For Lara, it was simple mathematics of time versus efficiency. When he walked out to bat, he felt the bowlers had a 70:30 chance of getting him. With each ball, there would be a perceptible shift in power. “I would create my momentum based on that.”
He hopes that the current West Indian team led by Jason Holder, which is showing signs of a comeback, after having gone through over a decade of slump, deploys such clockwork precision to plan the road ahead. But it’s still early days, and resurgence is too strong a word at this stage, he warns. The team is building strong foundations by winning at home, but an aura of invincibility only stems from consistent shows abroad. He cites the World Cup match against New Zealand as a test case, a game he stayed up till nearly 3 in the morning in the hope of a miracle win only to be disappointed in the last over. “Where was the planning? If Carlos Brathwaite could score a century rallying with tailenders, what happened to the other set of players?” he asks. “We have exciting young talent, but you have to grow as a player because the game will only become tougher, tougher and tougher.”
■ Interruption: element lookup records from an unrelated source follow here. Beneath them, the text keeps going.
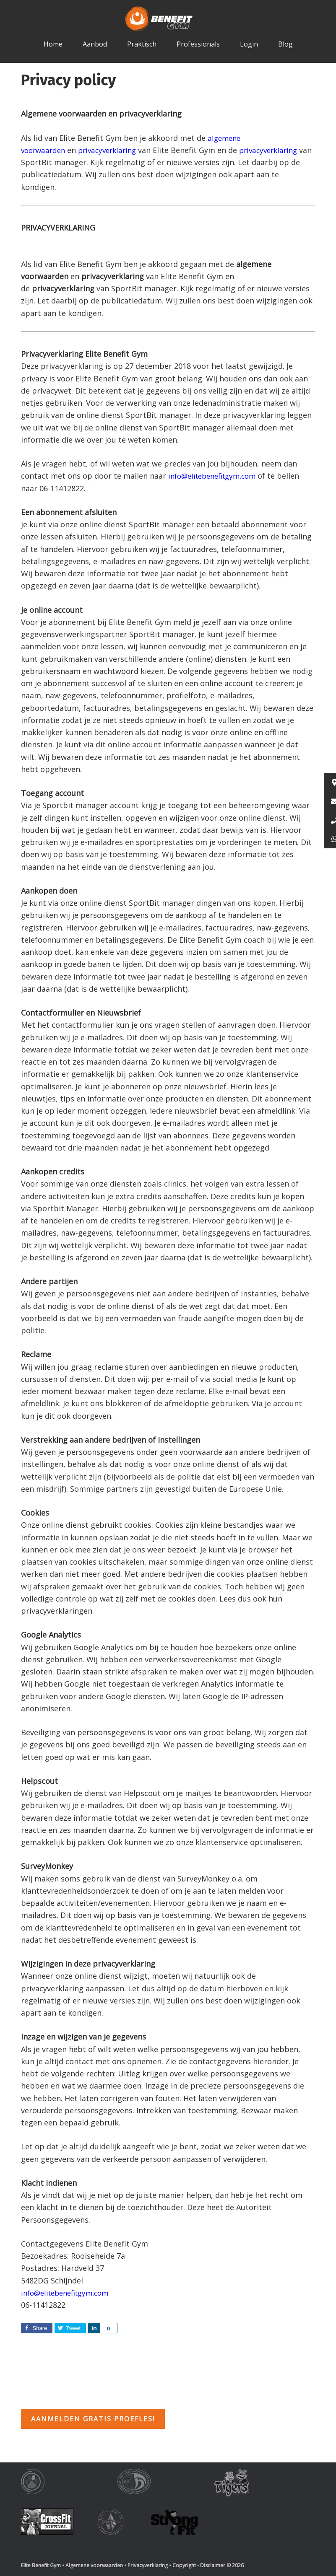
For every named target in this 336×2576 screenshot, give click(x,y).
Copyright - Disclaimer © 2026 (208, 2565)
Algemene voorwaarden (94, 2565)
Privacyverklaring (148, 2565)
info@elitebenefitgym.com (216, 476)
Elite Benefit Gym (168, 18)
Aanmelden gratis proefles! (93, 2418)
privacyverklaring (112, 150)
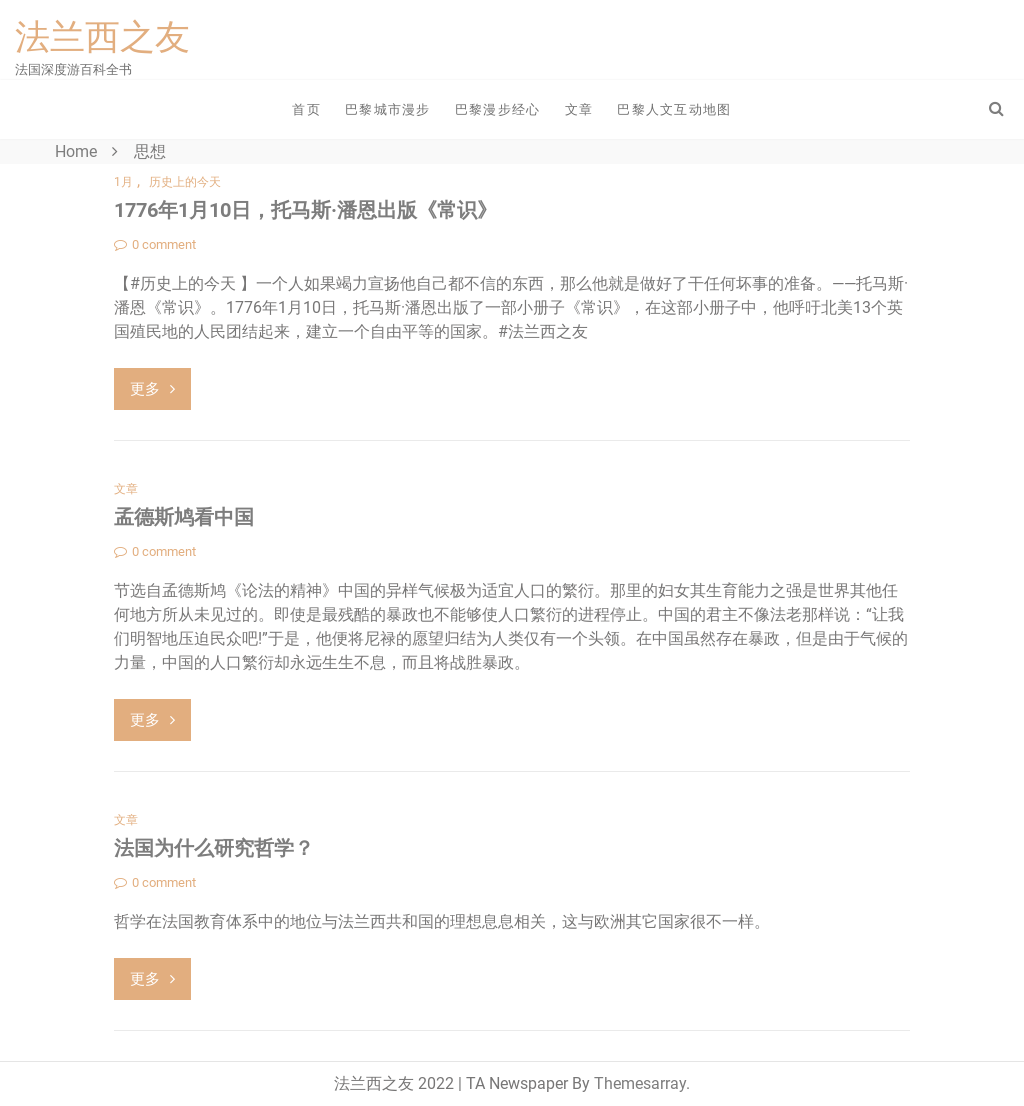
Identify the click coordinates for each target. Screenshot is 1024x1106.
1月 (123, 182)
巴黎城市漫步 (388, 109)
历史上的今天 (185, 182)
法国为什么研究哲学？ (214, 848)
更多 (152, 389)
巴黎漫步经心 (498, 109)
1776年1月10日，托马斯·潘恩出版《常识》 (305, 210)
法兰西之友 (102, 37)
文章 (579, 109)
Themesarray (640, 1083)
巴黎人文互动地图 (674, 109)
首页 (306, 109)
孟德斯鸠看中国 (184, 517)
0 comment (155, 244)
He’s eager to mentor the young guns should they look him up, returning a favour the greats of his era had done to him: Sobers who would stand behind him in the nets and remind him to watch the ball every single time, not just from the point of release but as the bowler starts running in from the top of his mark, Desmond Haynes and the late Malcolm Marshall who he roomed with and whose brains he would endlessly pick until the latter would plead, “Please Brian, go to sleep, no more questions.”
“I’ve had so much in my cricketing career, yes a lot of disappointments too. But people ask me if I would have given up my period of play to be with the greats, or with the T20 era. Never,” says Lara. With the kind of CV he has the privilege of brandishing, it’s really a no-brainer.